> [PROBLEM TO WORK ON]:
Give the entries below as a Markdown table with two columns, Row and Entry Line, with one numbered row for each line. Skip blank lines and leave the pictures out.
= = = = =
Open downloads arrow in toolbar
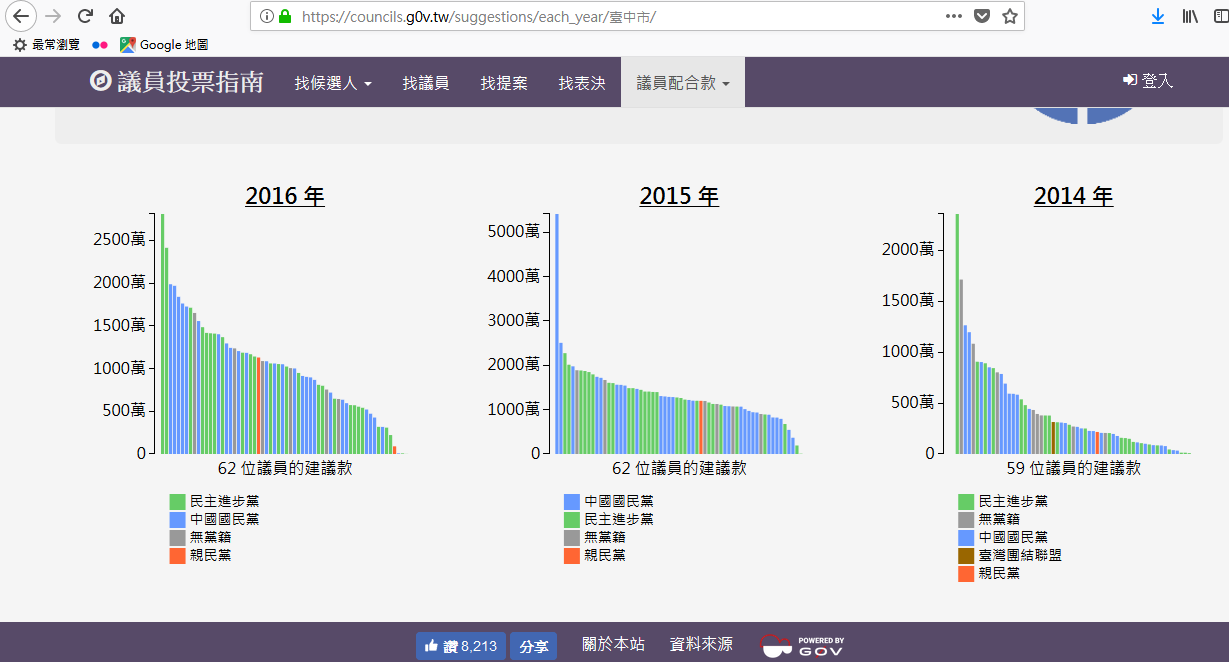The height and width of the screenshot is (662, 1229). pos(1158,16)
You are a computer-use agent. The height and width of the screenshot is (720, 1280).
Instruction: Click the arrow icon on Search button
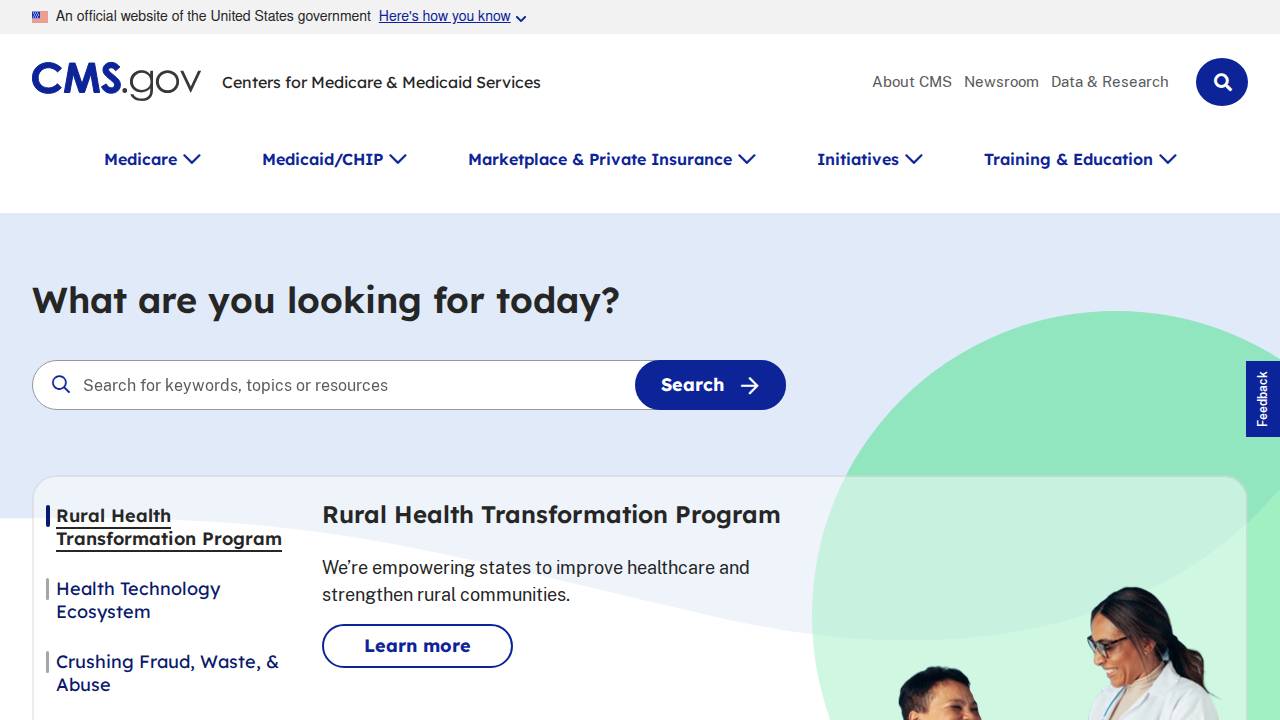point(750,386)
= = = = =
> [RIGHT ANSWER]:
| Row | Entry Line |
|---|---|
| 1 | Open downloads arrow in toolbar |
| 2 | The height and width of the screenshot is (662, 1229). pos(1158,16) |
| 3 | You are a computer-use agent. The height and width of the screenshot is (720, 1280). |
| 4 | Instruction: Click the arrow icon on Search button |
| 5 | point(750,386) |